His lawyer Jose Herrera, who is also Labour’s justice spokesman, is arguing that the only significant proof against his client was a statement he made to police, obtained at a time when detained suspects were not afforded the right to speak to a lawyer.

For Dr Debono, the Nationalist MP who convinced the government to introduce the legislation last year, the situation today is a result of the systematic breach of fundamental human rights that was allowed to go on for years.

“Potentially, every police statement taken before February 2010 was taken in breach of a person’s fundamental human rights. As a consequence, every criminal case before that time risks being jeopardised,” he said, emphasising that his insistence with the government to treat this matter seriously was vindicated by the judgments of the Constitutional Court.

But while legislators shoulder the brunt of criticism for sitting on their palms, George Busuttil from the non-governmental organisation Mid-Dlam għad-Dawl, which works with prisoners and their families, believes it was the police who were reluctant to allow arrested people the right to consult a lawyer. “The police were always against this and now it is coming back to haunt them. Unfortunately, good police work risks being lost because human rights were breached. Irrespective of what a person may be accused of, he still has rights that need to be protected,” Mr Busuttil said.

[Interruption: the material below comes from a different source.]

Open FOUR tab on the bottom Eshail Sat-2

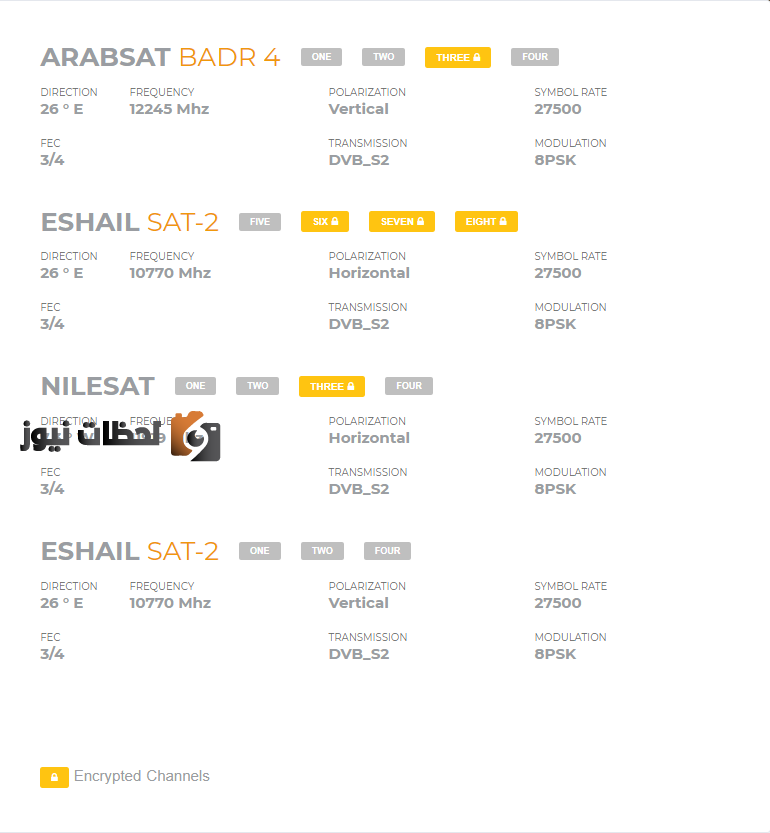[x=387, y=551]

With another jury tomorrow likely to become the third in a row to be suspended, the country continues to count the cost of past delays to introduce laws to respect people’s rights while under arrest.

The right to speak to a lawyer

At least three landmark European Court of Human Rights judgments involving Turkish and Cypriot citizens had established that denying an accused person the right to consult his lawyer was in breach of thefundamental human right to a fair trial.

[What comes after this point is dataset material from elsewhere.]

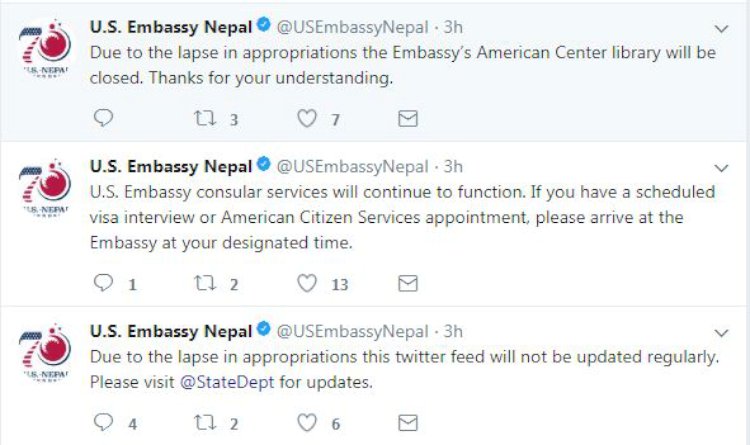This screenshot has height=445, width=750.
Task: Open the dropdown arrow on the twitter feed tweet
Action: click(x=721, y=332)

In Salduz v Turkey, Ocalan v Turkey and Panovits v Cyprus, the ECHR proposed a retrial as a remedy for the breach of human rights.

The landmark decision

Case: Police v Alvin Privitera
Date: April 11, 2011

The Constitutional Court of Appeal confirmed a judgment which found that the rights of Mr Privitera were violated when he was not assisted by a lawyer during police interrogation. The original case was decided by the Constitutional Court in October 2010.

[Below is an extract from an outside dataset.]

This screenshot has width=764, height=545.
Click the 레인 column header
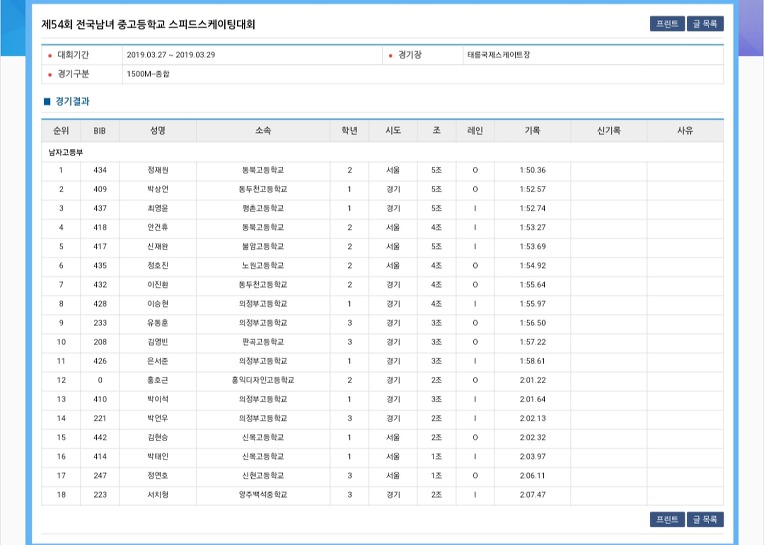pyautogui.click(x=475, y=131)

Mr Privitera, then 18 years old, had been arrested at his Fgura home in April 2007 and was immediately interrogated.

The questioning continued at Police Headquarters in Floriana but at no point was he assisted by a lawyer.

Mr Privitera was eventually arraigned on drug charges in April 2009 but his lawyer, Dr Debono, challenged the fact that his client was denied access to a lawyer, insisting it was in breach of his right to a fair hearing.

The court of first instance had commented on the fact that the teenager was subjected to a strip search at his home in the presence of a number of police officers, stating that the situation left such an impression on him it appeared he had, as a consequence, made a statement to the police.

It also pointed out that Mr Privitera was left in a holding cell for 17 hours when he was taken to police headquarters before he was interrogated.

Mr Privitera’s statement to police, the court said, had to be considered in the light of these facts.

The court ruled that case law of the European Court of Human Rights had established that the right to a fair hearing required that the accused be given the benefit of the assistance of a lawyer, even at the initial stages of police interrogation.

While in the original decision the court had said that the statement of the accused should be considered null and void, the appeals court refrained from administering any remedy, choosing instead to pass the matter over to the criminal court.

In a court application filed this week, Mr Privitera’s lawyer called on the criminal court to declare all proceedings null and void given that his client’s fundamental human right to a fair trial had been breached.

Alternatively, the court should order the statement to be disregarded since it was obtained in breach of Mr Privitera’s human rights.

The case was put off to June 22.

Just a day after Mr Privitera’s case was decided, similar judgments were delivered by the Constitutional Court in another two cases involving MarkLombardi, who was facing drug trafficking charges, and a minor charged with drug possession.